** Excerpt provided **
□ □ □ □ □ □ □
Menthorpe is a hamlet in the civil parish of North Duffield in North Yorkshire, England. It lies on the west bank of the River Derwent, 6 mi east of Selby.

Menthorpe Ings, north of the hamlet, is a flood meadow which is part of the Derwent Ings Site of Special Scientific Interest, internationally important for its concentration of water-fowl in winter.

== History ==
The toponym is of Old Norse origin, and means "the hamlet of a man called Menni or Menja".

In the Middle Ages the village was in the Ouse and Derwent wapentake of the East Riding of Yorkshire. Most of Menthorpe was in the large ancient parish of Hemingbrough, and formed a township of that parish with the hamlet of Bowthorpe, 1 mi to the south. An area of Menthorpe between the village and Bowthorpe was a detached part of Skipwith parish. In 1866 the township of Menthorpe with Bowthorpe became a separate civil parish, and the detached part of Skipwith parish became part of North Duffield civil parish. In 1935 the civil parish of Menthorpe with Bowthorpe was abolished and merged with the parish of North Duffield.

From the Middle Ages until the 1930s a ferry operated across the Derwent to Breighton. Between 1853 and 1953 the hamlet was served by Menthorpe Gate railway station on the Selby to Driffield Line.

In 1974 Menthorpe was transferred from the East Riding to the new county of North Yorkshire. From 1974 to 2023 it was part of the Selby District, it is now administered by the unitary North Yorkshire Council.
□ □ □ □ □ □ □
** Extracted entries **
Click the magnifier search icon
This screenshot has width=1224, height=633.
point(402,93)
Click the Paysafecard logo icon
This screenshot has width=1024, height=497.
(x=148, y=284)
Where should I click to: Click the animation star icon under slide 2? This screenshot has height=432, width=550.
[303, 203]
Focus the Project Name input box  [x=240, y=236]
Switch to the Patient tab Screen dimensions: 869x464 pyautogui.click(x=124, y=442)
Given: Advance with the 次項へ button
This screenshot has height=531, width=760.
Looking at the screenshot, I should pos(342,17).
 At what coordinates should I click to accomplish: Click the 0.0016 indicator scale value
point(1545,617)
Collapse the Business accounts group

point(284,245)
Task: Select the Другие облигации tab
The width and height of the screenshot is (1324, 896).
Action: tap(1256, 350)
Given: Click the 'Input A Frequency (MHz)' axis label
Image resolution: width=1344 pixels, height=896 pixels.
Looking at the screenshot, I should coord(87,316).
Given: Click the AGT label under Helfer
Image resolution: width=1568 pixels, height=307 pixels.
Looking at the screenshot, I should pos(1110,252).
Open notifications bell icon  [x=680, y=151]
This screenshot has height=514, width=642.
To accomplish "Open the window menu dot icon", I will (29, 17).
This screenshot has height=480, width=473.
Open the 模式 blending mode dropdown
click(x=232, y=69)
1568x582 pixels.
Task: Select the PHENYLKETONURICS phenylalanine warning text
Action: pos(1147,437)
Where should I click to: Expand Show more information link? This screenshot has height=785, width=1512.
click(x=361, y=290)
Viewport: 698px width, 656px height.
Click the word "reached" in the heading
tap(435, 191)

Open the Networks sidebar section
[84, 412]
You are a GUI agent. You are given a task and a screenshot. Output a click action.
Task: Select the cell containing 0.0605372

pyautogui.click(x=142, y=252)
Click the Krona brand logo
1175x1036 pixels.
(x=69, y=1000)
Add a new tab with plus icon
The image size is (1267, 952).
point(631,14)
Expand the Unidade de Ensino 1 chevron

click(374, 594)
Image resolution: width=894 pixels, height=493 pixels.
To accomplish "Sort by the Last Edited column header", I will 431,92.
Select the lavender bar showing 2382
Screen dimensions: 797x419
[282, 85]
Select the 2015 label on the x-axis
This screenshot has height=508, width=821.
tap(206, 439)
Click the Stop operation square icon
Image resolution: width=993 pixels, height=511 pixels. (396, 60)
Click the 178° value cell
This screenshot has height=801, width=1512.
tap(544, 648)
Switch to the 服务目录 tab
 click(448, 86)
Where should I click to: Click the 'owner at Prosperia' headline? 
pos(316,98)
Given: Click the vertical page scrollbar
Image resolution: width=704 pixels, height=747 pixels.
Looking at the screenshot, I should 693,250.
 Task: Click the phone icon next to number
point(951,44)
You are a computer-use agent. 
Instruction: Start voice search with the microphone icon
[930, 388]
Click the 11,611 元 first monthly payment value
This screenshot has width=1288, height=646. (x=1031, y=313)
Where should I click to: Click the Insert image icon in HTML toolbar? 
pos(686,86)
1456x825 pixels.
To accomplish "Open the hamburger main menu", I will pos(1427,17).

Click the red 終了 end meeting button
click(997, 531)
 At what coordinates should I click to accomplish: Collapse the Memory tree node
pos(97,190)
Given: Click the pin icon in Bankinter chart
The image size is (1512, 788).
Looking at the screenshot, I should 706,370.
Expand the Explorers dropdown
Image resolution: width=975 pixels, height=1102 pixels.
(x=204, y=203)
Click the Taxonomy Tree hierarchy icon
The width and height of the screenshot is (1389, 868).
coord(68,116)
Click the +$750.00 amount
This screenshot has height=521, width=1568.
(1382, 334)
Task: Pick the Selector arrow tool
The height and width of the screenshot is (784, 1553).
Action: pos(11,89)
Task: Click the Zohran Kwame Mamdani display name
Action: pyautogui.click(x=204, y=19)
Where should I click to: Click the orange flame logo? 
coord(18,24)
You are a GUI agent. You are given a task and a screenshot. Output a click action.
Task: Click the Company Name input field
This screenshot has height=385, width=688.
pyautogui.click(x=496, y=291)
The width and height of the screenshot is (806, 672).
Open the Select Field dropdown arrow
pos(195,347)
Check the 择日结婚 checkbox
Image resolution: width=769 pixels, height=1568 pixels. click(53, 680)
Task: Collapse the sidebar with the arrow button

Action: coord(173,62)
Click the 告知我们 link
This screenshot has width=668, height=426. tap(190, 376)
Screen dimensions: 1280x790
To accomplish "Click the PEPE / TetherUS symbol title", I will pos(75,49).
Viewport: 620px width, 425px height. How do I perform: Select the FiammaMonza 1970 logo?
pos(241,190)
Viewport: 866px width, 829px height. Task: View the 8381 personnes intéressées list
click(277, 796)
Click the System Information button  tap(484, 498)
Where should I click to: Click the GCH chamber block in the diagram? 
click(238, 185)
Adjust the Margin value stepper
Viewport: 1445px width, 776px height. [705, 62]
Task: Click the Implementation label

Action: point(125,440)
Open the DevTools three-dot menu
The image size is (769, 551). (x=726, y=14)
□ □ □ □ □ □ □
** Problems to work on **
A - According to the text on Menthorpe, in which years did Menthorpe Gate railway station serve the hamlet?
B - Reproduce the part of the Menthorpe text from "Menthorpe is a" to "water-fowl in winter." word for word.
C - Summarize the Menthorpe text in two sentences.

** Solutions to the exercise **
A - From 1853 to 1953.

B -
Menthorpe is a hamlet in the civil parish of North Duffield in North Yorkshire, England. It lies on the west bank of the River Derwent, 6 mi east of Selby.

Menthorpe Ings, north of the hamlet, is a flood meadow which is part of the Derwent Ings Site of Special Scientific Interest, internationally important for its concentration of water-fowl in winter.

C - Menthorpe is a hamlet on the west bank of the River Derwent in North Duffield civil parish, North Yorkshire, with a flood meadow to its north that forms part of the Derwent Ings Site of Special Scientific Interest. Once part of Hemingbrough parish in the East Riding of Yorkshire, it became part of the civil parish of Menthorpe with Bowthorpe in 1866, was merged into North Duffield in 1935, and moved to North Yorkshire in 1974.